Written exercise 1 »
Return the lines of the listing exactly, from its first line through the line that contains "Looking at the", and leave the pictures out of your answer.
##############################
# Gaggia Classic - advice needed



## Ian65 (Jan 10, 2016)

I've got a couple of Gaggia Classics, neither of which are working properly.

The heat of the coffee is sometimes very hot on one of them. One of them is not producing any water through at all. The other one works but is unreliable.

I'm looking for recommendations on someone to service or repair them, preferably local, although I could send them off if I need to.

We're in the Black Country, in the West Midlands.

Any advice gratefully received

Thanks

ian


----------



## Jumbo Ratty (Jan 12, 2015)

Ian65 said:


> I've got a couple of Gaggia Classics, neither of which are working properly.
> 
> The heat of the coffee is sometimes very hot on one of them. One of them is not producing any water through at all. The other one works but is unreliable.


a couple is two,, you mention 3 different problems ?

The not producing water would be a scale issue I reckon.

if you want it serviced I believe *gaggiamanualservice.com* who is a member on here is the person you want.

http://www.gaggiamanualservice.com/


----------



## No big name! (Oct 25, 2012)

It's probably not economical to have them repaired by a pukka trade type business. Your best bet is to find a friendly forum member to do it for some beer money. Similarly, sending them off and paying return postage would also make it more expensive, though 2 at once won't be as bad.
##############################
Written exercise 2 »
Retype the part of the Gaggia Classic thread that opens with the words containing "if you want" and closes with "(Oct 25, 2012)", keeping every word identical.

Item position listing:
##############################
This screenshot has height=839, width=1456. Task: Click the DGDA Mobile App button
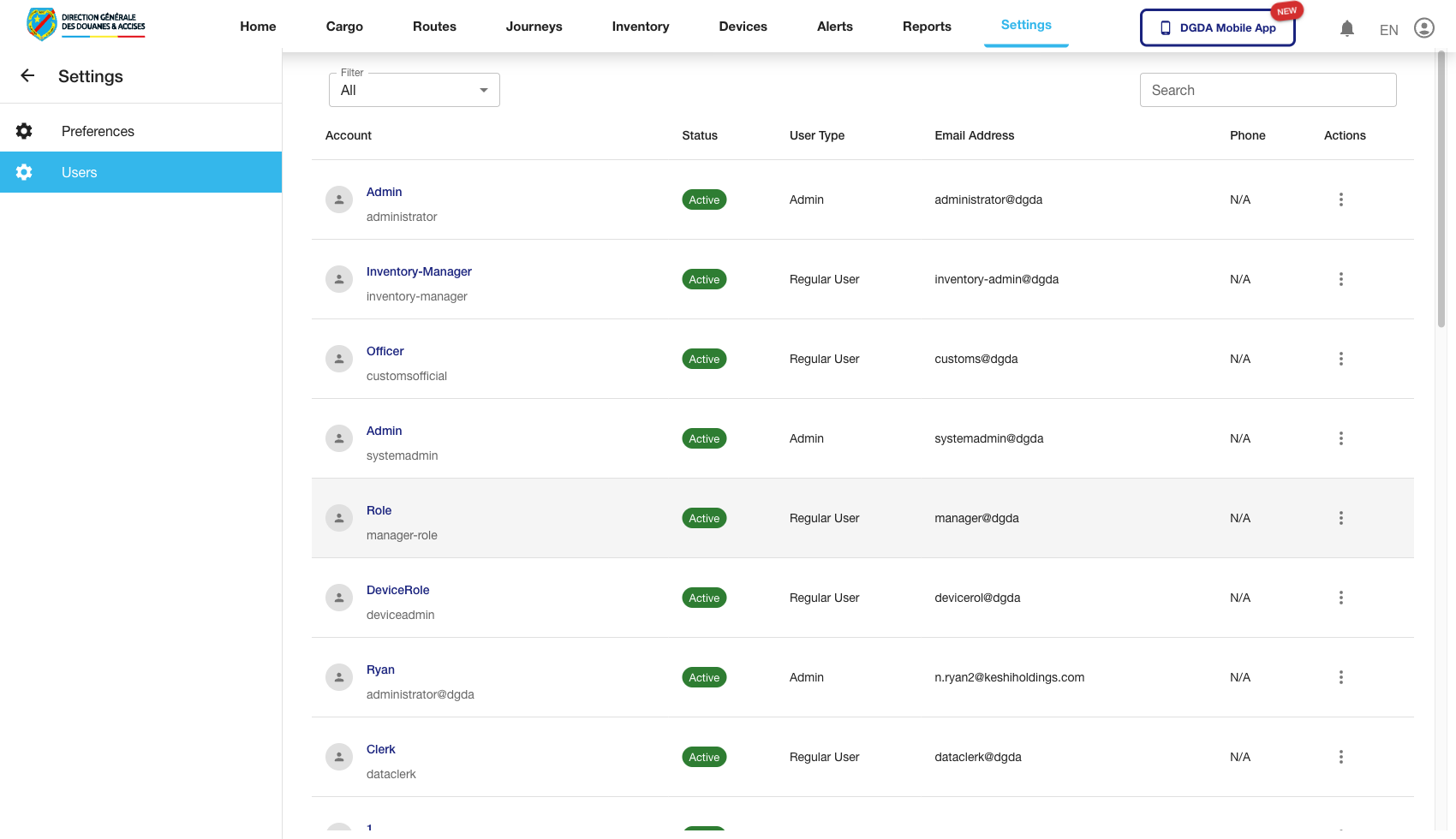(1217, 27)
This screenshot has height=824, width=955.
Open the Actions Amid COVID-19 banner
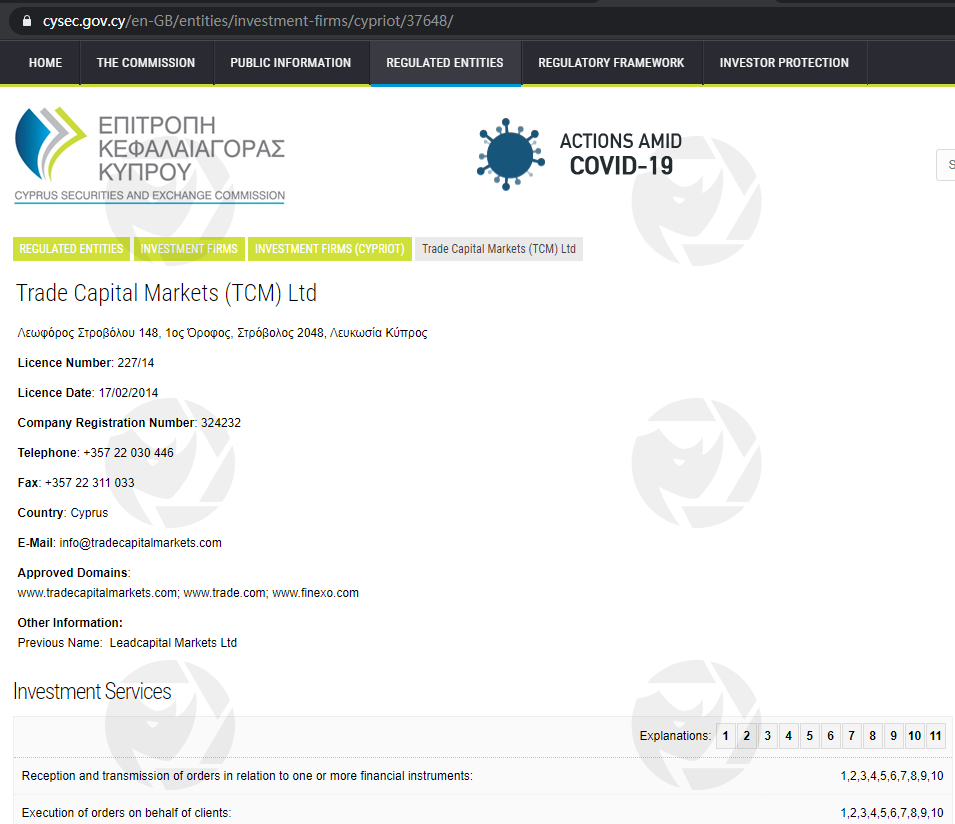tap(580, 155)
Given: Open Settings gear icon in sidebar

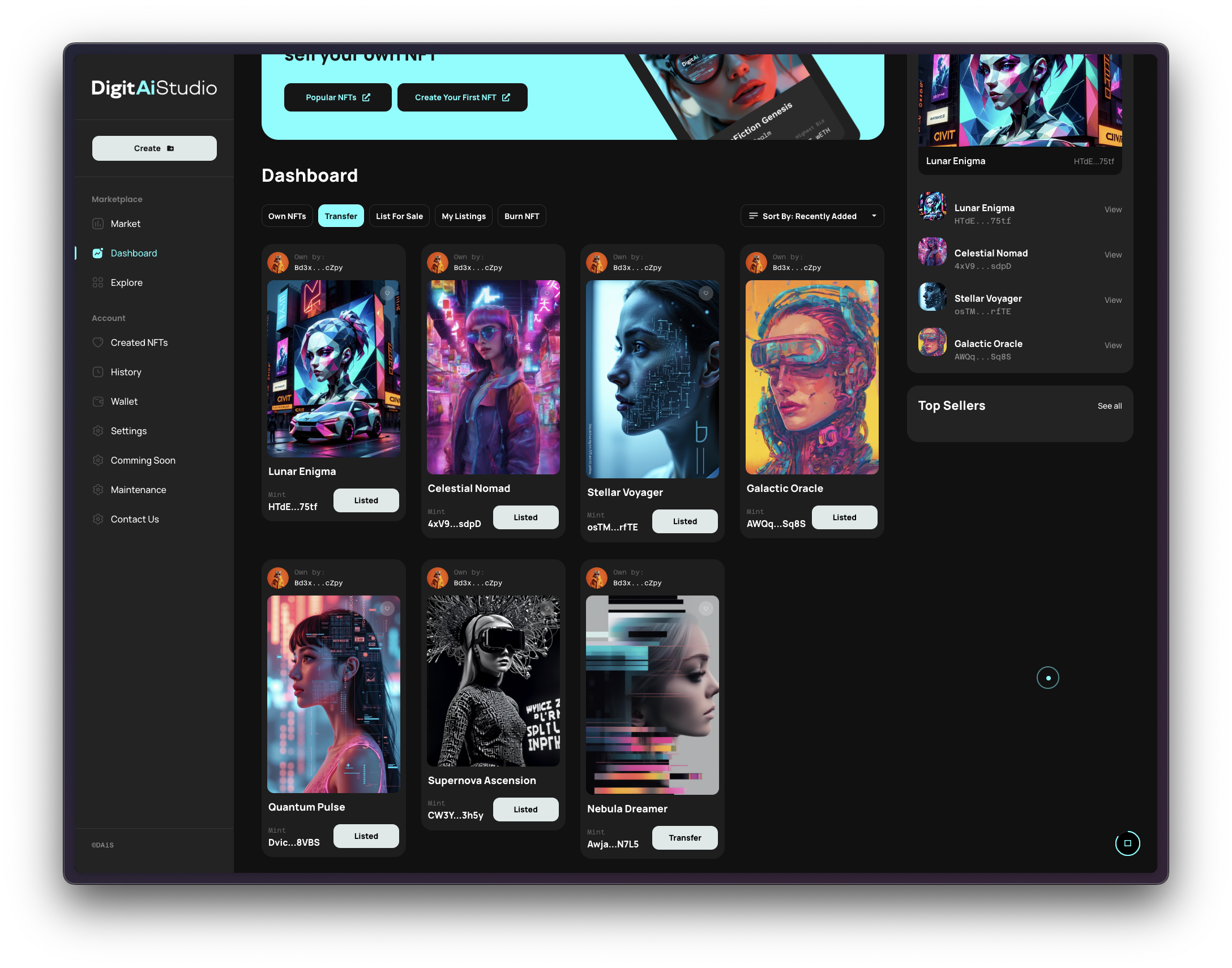Looking at the screenshot, I should tap(97, 431).
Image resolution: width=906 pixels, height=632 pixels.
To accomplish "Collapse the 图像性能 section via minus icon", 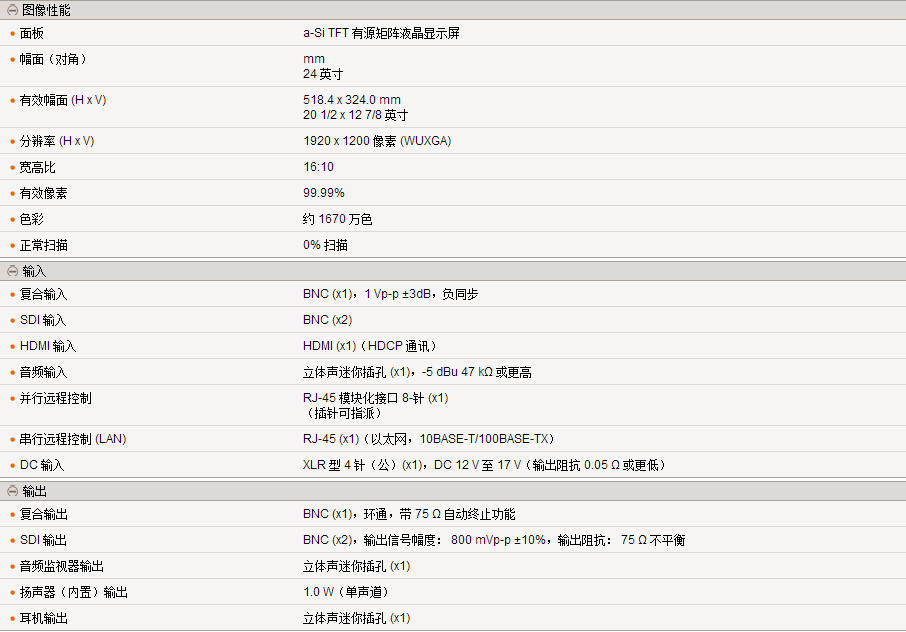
##############################
Task result 1 »
This screenshot has height=839, width=1456. Task: Click the DGDA Mobile App button
(1217, 27)
This screenshot has height=824, width=955.
Open the Actions Amid COVID-19 banner
tap(580, 155)
Given: Open Settings gear icon in sidebar

Looking at the screenshot, I should tap(97, 431).

Task result 2 »
if you want it serviced I believe *gaggiamanualservice.com* who is a member on here is the person you want.

http://www.gaggiamanualservice.com/


----------



## No big name! (Oct 25, 2012)